Forum Discussion

sulabh_sriv's avatar
sulabh_sriv
Icon for Altostratus rankAltostratus
Jan 10, 2024

Specific Virutal server log to Splunk - not working

Hi All, I want to send traffic log for a specifc virtual server to Splunk servers. I followed the below link ; https://community.f5.com/t5/technical-forum/virtual-server-log-forward-to-splunk/td-p/...
application delivery
sulabh_sriv's avatar
sulabh_sriv
Icon for Altostratus rankAltostratus
Jan 12, 2024

Hi Jason,

Did you get chance to see the above link, is there any change required you suggest ?

 

  • JRahm's avatar
    JRahm
    Icon for Admin rankAdmin
    Jan 12, 2024

    yep, but did you get a chance to check your logs and take a packet capture? What's going on other than what you see in the browser experience? Can you paste your iRule in a response (make sure to use the </> icon to insert the code into a code block)
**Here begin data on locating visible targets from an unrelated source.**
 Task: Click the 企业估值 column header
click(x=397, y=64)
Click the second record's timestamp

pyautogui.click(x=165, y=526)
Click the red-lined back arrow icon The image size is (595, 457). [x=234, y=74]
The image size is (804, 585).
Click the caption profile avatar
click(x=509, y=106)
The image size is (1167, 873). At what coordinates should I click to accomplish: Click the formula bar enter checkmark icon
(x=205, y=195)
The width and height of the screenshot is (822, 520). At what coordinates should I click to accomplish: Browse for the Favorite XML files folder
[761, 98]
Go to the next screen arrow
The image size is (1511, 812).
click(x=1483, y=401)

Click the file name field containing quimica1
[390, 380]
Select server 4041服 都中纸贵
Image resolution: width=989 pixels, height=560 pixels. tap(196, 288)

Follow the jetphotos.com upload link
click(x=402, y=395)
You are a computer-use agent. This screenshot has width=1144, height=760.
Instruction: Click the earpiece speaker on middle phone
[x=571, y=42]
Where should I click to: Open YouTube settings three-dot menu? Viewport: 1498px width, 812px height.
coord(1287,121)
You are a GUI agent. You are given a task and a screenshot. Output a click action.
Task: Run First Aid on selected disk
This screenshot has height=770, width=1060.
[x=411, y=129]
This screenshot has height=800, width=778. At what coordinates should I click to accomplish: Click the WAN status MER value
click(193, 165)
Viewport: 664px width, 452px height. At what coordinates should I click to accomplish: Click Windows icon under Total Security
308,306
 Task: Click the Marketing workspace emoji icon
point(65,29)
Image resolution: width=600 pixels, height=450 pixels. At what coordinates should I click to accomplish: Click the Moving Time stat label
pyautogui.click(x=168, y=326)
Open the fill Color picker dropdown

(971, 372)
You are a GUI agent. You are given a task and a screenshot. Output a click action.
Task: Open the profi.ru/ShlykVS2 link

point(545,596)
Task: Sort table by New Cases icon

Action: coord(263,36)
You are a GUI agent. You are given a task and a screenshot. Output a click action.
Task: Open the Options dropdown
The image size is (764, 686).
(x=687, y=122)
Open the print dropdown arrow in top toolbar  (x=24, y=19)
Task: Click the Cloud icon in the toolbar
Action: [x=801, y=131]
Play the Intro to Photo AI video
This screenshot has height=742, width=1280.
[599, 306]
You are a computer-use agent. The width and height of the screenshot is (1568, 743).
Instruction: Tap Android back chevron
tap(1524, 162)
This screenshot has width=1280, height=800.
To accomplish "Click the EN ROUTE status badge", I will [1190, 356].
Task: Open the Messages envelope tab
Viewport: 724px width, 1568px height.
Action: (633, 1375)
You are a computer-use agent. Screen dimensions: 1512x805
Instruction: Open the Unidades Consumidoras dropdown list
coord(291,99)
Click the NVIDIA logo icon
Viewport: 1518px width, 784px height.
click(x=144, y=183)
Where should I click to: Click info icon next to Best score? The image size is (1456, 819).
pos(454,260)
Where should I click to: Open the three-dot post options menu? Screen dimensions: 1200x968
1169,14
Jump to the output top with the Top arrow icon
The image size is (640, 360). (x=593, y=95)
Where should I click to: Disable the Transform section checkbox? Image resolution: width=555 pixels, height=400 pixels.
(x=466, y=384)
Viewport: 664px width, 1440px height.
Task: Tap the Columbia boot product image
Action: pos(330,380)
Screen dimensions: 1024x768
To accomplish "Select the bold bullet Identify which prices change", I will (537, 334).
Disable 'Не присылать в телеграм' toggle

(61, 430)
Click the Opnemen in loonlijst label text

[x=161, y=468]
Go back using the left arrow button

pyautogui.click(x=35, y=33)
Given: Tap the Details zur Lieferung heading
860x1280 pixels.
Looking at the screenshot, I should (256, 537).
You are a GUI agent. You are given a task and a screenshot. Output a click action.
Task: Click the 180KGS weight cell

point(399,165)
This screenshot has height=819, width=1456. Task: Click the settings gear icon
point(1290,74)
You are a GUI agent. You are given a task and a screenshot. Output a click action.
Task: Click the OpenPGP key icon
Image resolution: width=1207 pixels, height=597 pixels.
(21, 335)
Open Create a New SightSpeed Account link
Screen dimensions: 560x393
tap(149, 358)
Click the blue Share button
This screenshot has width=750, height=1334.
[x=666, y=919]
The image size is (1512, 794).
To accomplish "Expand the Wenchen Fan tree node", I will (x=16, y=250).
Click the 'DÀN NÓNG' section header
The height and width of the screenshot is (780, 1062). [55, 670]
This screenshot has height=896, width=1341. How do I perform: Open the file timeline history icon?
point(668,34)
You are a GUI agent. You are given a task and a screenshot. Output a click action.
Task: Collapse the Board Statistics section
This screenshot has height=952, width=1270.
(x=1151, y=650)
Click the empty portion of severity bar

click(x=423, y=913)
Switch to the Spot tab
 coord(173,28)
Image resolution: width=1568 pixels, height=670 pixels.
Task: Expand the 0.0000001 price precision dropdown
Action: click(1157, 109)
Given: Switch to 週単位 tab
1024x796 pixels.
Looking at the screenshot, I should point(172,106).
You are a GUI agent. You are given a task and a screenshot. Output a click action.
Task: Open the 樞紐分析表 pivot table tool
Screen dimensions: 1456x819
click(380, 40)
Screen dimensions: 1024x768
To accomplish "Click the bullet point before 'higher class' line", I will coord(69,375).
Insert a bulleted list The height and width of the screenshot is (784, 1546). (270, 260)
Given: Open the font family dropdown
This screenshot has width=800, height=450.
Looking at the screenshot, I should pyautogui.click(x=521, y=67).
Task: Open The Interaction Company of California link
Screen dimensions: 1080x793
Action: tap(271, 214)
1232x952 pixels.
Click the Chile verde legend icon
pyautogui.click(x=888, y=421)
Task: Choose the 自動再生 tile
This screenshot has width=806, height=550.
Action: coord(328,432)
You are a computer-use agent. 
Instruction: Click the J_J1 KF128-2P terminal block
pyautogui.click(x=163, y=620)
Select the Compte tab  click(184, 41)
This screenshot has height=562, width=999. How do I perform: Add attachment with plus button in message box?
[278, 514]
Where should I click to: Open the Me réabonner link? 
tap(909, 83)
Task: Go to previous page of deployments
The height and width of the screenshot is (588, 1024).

    • sulabh_sriv's avatar
      sulabh_sriv
      Icon for Altostratus rankAltostratus
      Jan 16, 2024

      Yes, I did capture the traffic, In non-working scenario there is a reset from Virtual server to the client and BigIP is not sending traffic to the backend servers. See the pic attached.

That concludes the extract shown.